La Société sucrière du Cameroun (Sosucam), filiale du groupe français Somdia, a enregistré des pertes record de 22 milliards de FCFA en 2024. Entre hausse des coûts, chute de la production et tensions sociales, l’entreprise peine à maintenir son équilibre financier. Les récentes émeutes des coupeurs de canne, qui ont entraîné des pertes de 5 milliards FCFA, assombrissent encore davantage ses perspectives pour 2025.
Sosucam, le leader du marché sucrier camerounais, traverse l’une des pires crises de son histoire. Selon les chiffres révélés par son directeur général adjoint, Jean-François Ntsama Etoundi, l’entreprise affiche une perte colossale de 22 milliards de FCFA pour l’exercice 2024. Cette situation fait suite à une année 2023 déjà difficile, marquée par un déficit de 15 milliards de FCFA.
Parmi les causes de cette chute financière, la direction pointe du doigt plusieurs facteurs : une augmentation du coût des intrants, une fiscalité en hausse, des ventes en deçà des prévisions et une production bien inférieure aux attentes. Initialement, Sosucam espérait produire entre 85 000 et 90 000 tonnes de sucre en 2024. Or, seuls 70 000 tonnes ont été effectivement produites.
Une crise sociale qui s’aggrave
Les difficultés économiques ont eu un impact direct sur les employés. Depuis 2021, pas moins de 430 travailleurs ont été licenciés pour tenter d’alléger les charges de l’entreprise. Une nouvelle vague de suppressions d’emplois, envisagée en 2024, a été suspendue suite à une intervention du gouvernement.

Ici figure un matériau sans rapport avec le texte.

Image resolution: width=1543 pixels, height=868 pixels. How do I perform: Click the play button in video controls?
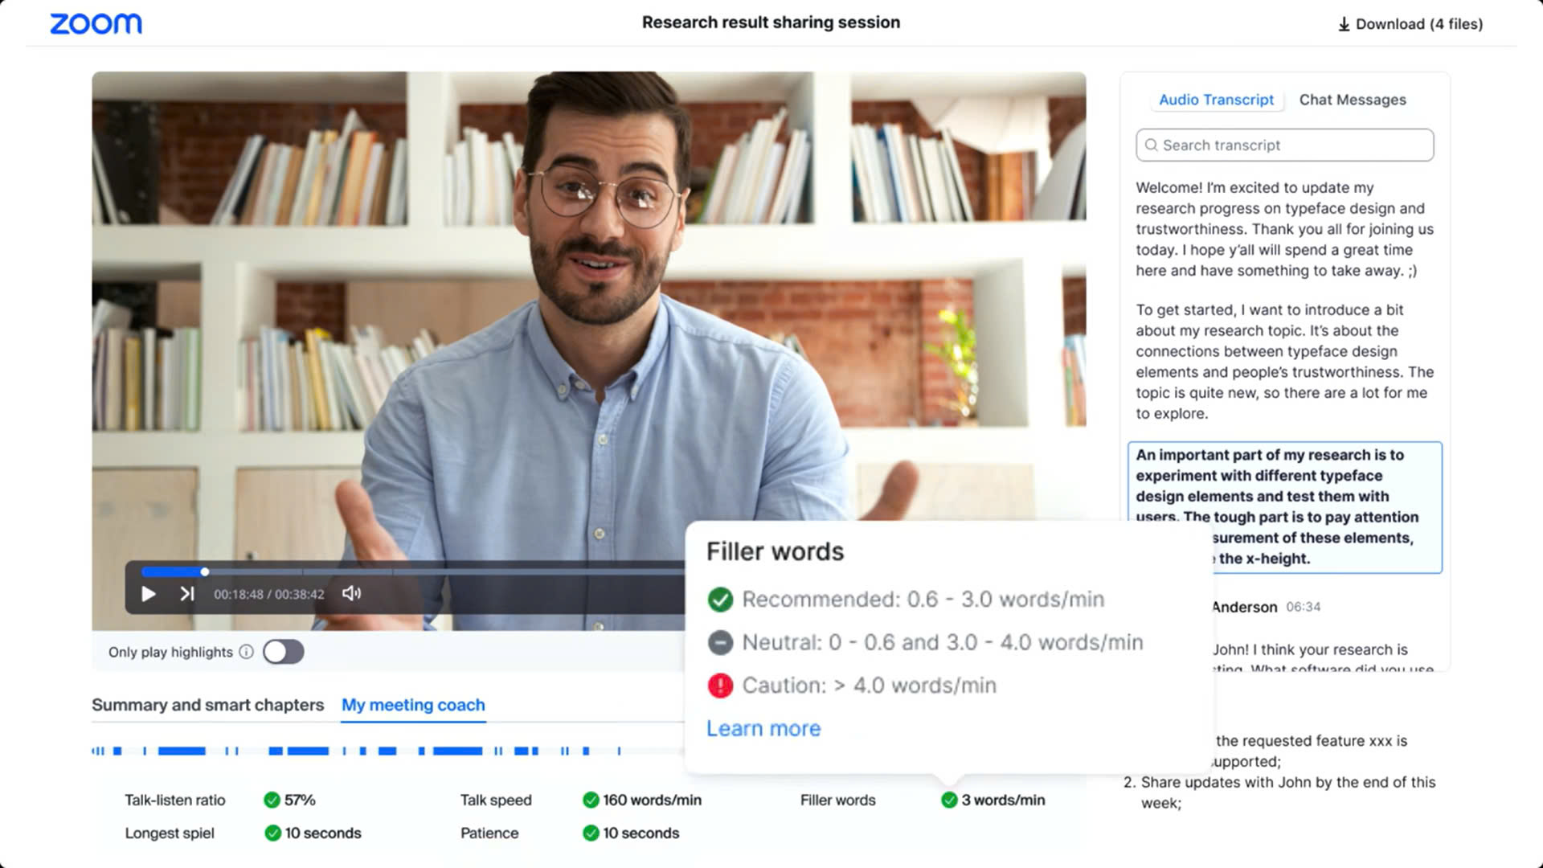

Cependant, la situation sociale s’est envenimée en début d’année. Du 26 janvier au 8 février, une grève des coupeurs de canne a dégénéré en violentes émeutes. Ces travailleurs, réclamant une revalorisation de leur salaire de base et de meilleures conditions de travail, ont paralysé l’activité sucrière pendant deux semaines. En conséquence, 1 000 hectares de plantations ont été incendiés et 50 000 tonnes de canne à sucre ont été perdues, causant un manque à gagner estimé à 5 milliards FCFA.
Pour calmer la grogne sociale, la direction a concédé une hausse du salaire horaire, passant de 280 à 285 FCFA, une augmentation jugée insuffisante par les travailleurs. De nombreux coupeurs ont déserté les plantations, obligeant Sosucam à recruter 600 nouveaux employés pour tenter de limiter l’impact sur la production.
Un avenir incertain pour 2025
Avec cette crise qui s’intensifie, les perspectives pour 2025 s’annoncent particulièrement sombres. Déjà confrontée à une production insuffisante pour couvrir la demande nationale, estimée à 300 000 tonnes par an, Sosucam peine à redresser la barre. L’État est régulièrement contraint d’autoriser des importations de sucre pour combler le déficit du marché.
Créée en 1965 et détenue à 74 % par Somdia et 26 % par l’État camerounais, l’entreprise génère pourtant près de 8 000 emplois directs et indirects, avec une masse salariale annuelle de 14 milliards de FCFA. Malgré ce poids économique, elle semble aujourd’hui fragilisée par une conjoncture difficile et des tensions internes croissantes.
L’avenir de Sosucam dépendra de sa capacité à stabiliser sa production, à améliorer son dialogue social et à faire face aux défis structurels du secteur sucrier camerounais. Sans mesures fortes, la société pourrait voir sa position de leader remise en question dans les années à venir.